CONSIGNES:
A. Indiquez si chacune des affirmations suivantes concorde avec le texte fourni, en répondant par oui ou par non et en citant textuellement les mots qui le justifient.
(i) Wegmann préfère les systèmes ouverts de Hutton.
(ii) Wegmann accorde une pleine confiance aux apports des modèles physiques ou chimiques.
(iii) Le texte fourni présente la spécialisation comme une chose à éviter.
B. Répondez brièvement aux questions suivantes à partir du texte fourni.
(i) De quelles personnes Wegmann a-t-il rédigé des notes biographiques ?
(ii) Sous l'action de qui les théories unificatrices deviennent-elles surtout des systèmes rigides et fermés ?
(iii) À quel moment la structure interne stable de ces théories est-elle acquise ?
C. Relevez tous les noms de personnes cités dans le texte fourni.

TEXTE FOURNI:

Au cours de sa carrière, Wegmann a rédigé de nombreuses notes biographiques de ceux qu'il a considérés comme ses maîtres et ses amis. Ses recherches historiques avaient également pour but de comprendre et de relativiser les tensions qui ont existé et qui existent en géologie comme dans d'autres disciplines scientifiques. Son analyse de l'héritage de Werner et de Hutton, montre qu'il donne sa préférence aux systèmes ouverts de ce dernier mais qu'il est conscient que le développement des sciences demande la mise au point de théories unificatrices. Malheureusement, celles-ci, surtout sous l'action des disciples, deviennent rapidement des systèmes rigides et fermés qui sont alors impropres à l'avancement de la connaissance. Leur structure interne stable, acquise au moment de leur première formulation, est peu propice aux modifications que peuvent apporter les nouvelles données des recherches sur le terrain. Wegmann affiche nettement sa prédilection pour celles-ci et sa méfiance pour les apports des modèles physiques ou chimiques qu'il juge peu adaptés pour aborder l'enchevêtrement des systèmes naturels. Ces derniers sont pourtant une source permanente de questions qui permet la constante progression de la connaissance, pour autant que le regard reste mobile et qu'il ne soit pas occulté par une vision livresque. La spécialisation apparaît nécessaire mais elle ne doit pas conduire à l'isolement.

DONNÉES SOURCES:

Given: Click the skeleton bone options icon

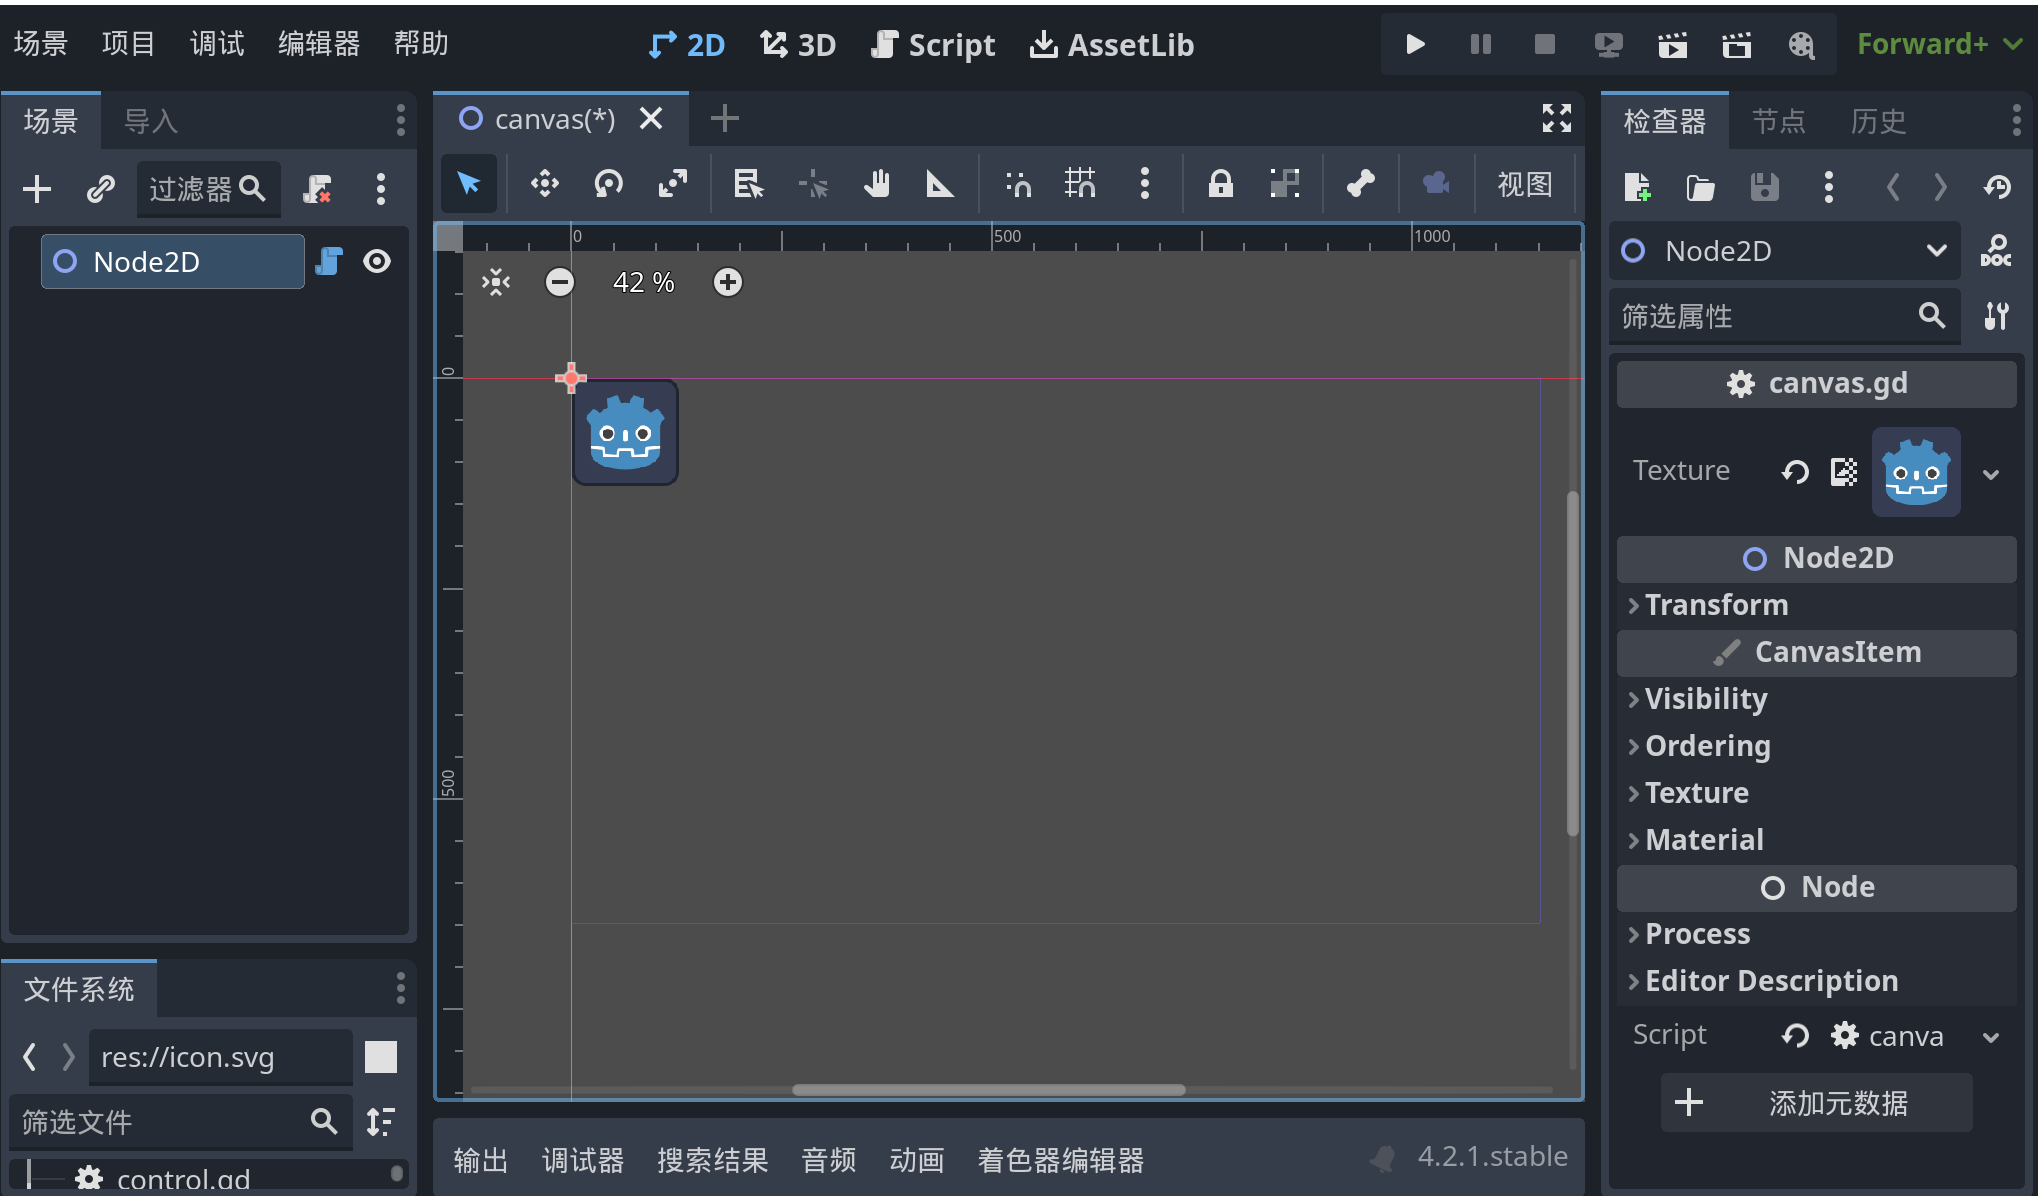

CORRIGÉ:
A.
(i) Oui : « il donne sa préférence aux systèmes ouverts de ce dernier ».
(ii) Non : « sa méfiance pour les apports des modèles physiques ou chimiques ».
(iii) Non : « La spécialisation apparaît nécessaire mais elle ne doit pas conduire à l'isolement. »

B.
(i) De ceux qu'il a considérés comme ses maîtres et ses amis.
(ii) Des disciples.
(iii) Au moment de leur première formulation.

C. Wegmann, Werner, Hutton